During a collegial and joyous lunch in early November, several past and present faculty members of the Department of Mechanical Engineering (MechE) came together to thank MechE alumnus Hock E. Tan ’75 SM ’75 for his generous gift and to join him in honoring Professor Emeritus Nam P. Suh, department head of MechE from 1991-2001.

Tan recently honored Suh by creating the Nam P. Suh Professorship in Mechanical Engineering. Suh, along with Professor Peter Griffith SCD ’56 and many others, was a mentor to Tan during his time at MIT.

Current department head Gang Chen was the first to recognize Tan during the celebratory luncheon and thank him for bringing this group together. He noted that both he and Professor Seth Lloyd, the inaugural Nam P. Suh chair holder, were both hired into MechE by Nam Suh during his tenure as department head.

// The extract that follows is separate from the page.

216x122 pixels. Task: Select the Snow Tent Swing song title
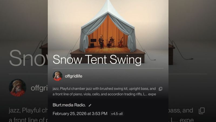(x=97, y=60)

“Traveling to Los Angeles twice to recruit [Gang] was one of the best investments I made during my time as department head,” Suh said. He also offered his personal congratulations to Lloyd, saying, “I have always felt that the first chair holder is important, and I know that Seth will make it one of the most distinguished chairs here at MIT.”

Suh went on to share how deeply honored and humbled he is to have a chair in his name at MIT, and praised Tan by saying, "An astute decision maker who is loyal to his employees, Hock has done a great job in his career and has brought a number of companies to great success. He is one of the smartest people I know and an exceptional person.”

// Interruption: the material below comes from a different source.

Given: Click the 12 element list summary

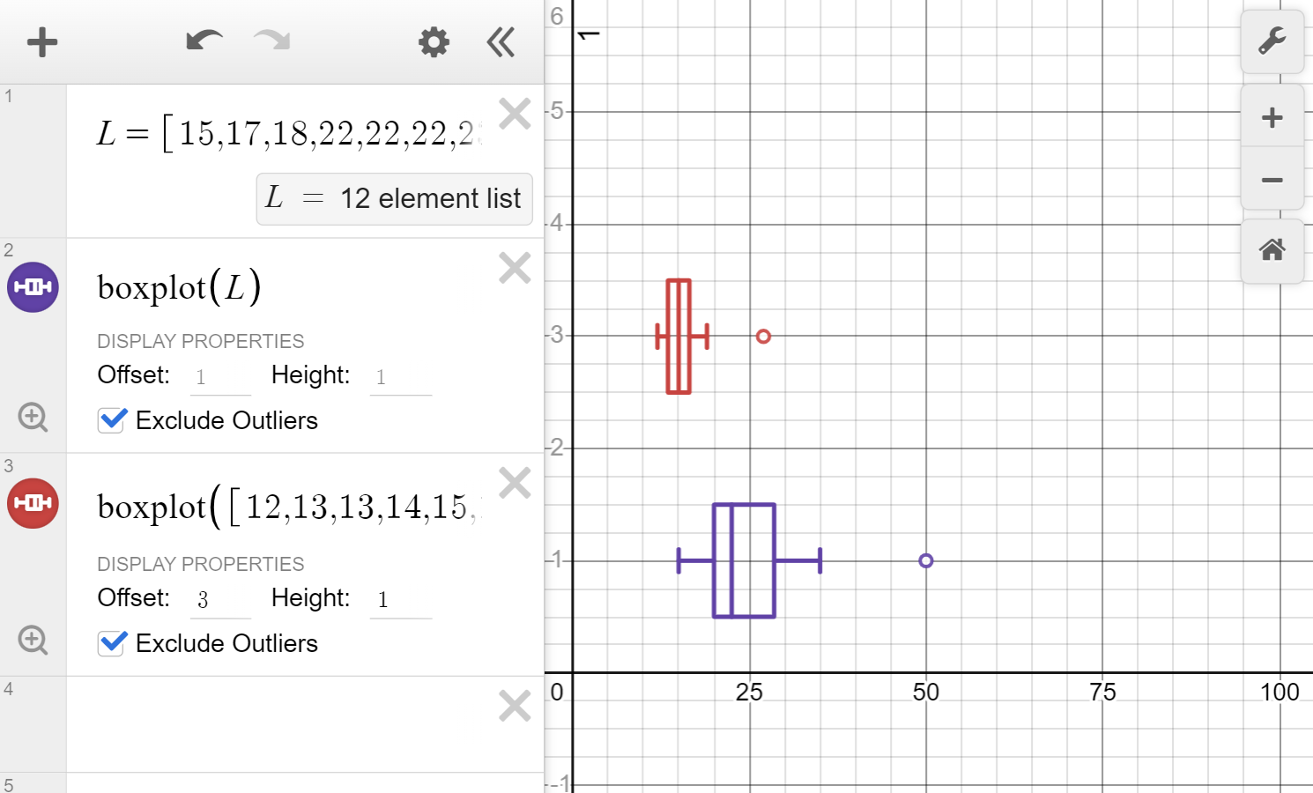Looking at the screenshot, I should coord(394,198).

Lloyd, a leader in quantum mechanics, also shared how honored he is to receive such an unexpected award, especially, he says, since he is not a "traditional" mechanical engineer. He recognized the role Suh had in making the Department of Mechanical Engineering the eclectic and broad department it is today by branching out to hire people like himself from many different backgrounds.

He went on to recognize Tan’s generosity and how important gifts like his are to maintaining the greatness of both MIT and MechE — and also how important alumni like him are: “The main asset of MIT is that the very smartest and most talented people are not the faculty in the room,” he said, “but the graduates like Hock who go out into the world and do amazing things. These are our best and brightest,” he continued, “and if we are lucky, sometimes they come back again.”

He ended by thanking Tan for his “strong generosity and his modesty in naming the professorship after Nam, one of my favorite people here. I am honored to hold the chair in his name.”

Dean of the School of Engineering Ian A. Waitz agreed. “The most important part of MIT is its people,” he said. “The students who come through here and go off to do great things, and the faculty and staff we have here on campus help them on that journey.”

Waitz presented Tan with a uniquely MIT gift — a piece of limestone from the original MIT Dome — and welcomed him to the MIT Charter Society, a group of MIT’s closest and most generous friends and donors. “You have to be from MIT to appreciate a piece of limestone,” he joked. “It’s not fancy or very pretty, but it is meaningful.”

Gang Chen also presented Tan with a gift on behalf of MechE: a 3-D-printed MIT Dome made especially for him by students in the newly opened Maker Works, a state-of-the-art fabrication space in MechE, in the hopes that it would remind him of the department and its gratitude for his support. “You will always have a piece of MechE and MIT with you,” he said to Tan.

He added that Tan is now a permanent member of Maker Works and can come back any time to use the lab.

Tan was thankful for the gifts and expressed how delighted he is to name a chair in Suh’s honor, and how pleased he was that Lloyd is the first holder of the chair.

“We as alumni go out into the real world and stand on the shoulders of giants like those in the room,” he said. “This is what we benefit from as graduates of the school, and I am very pleased to have this opportunity to reciprocate to MIT through this gift.”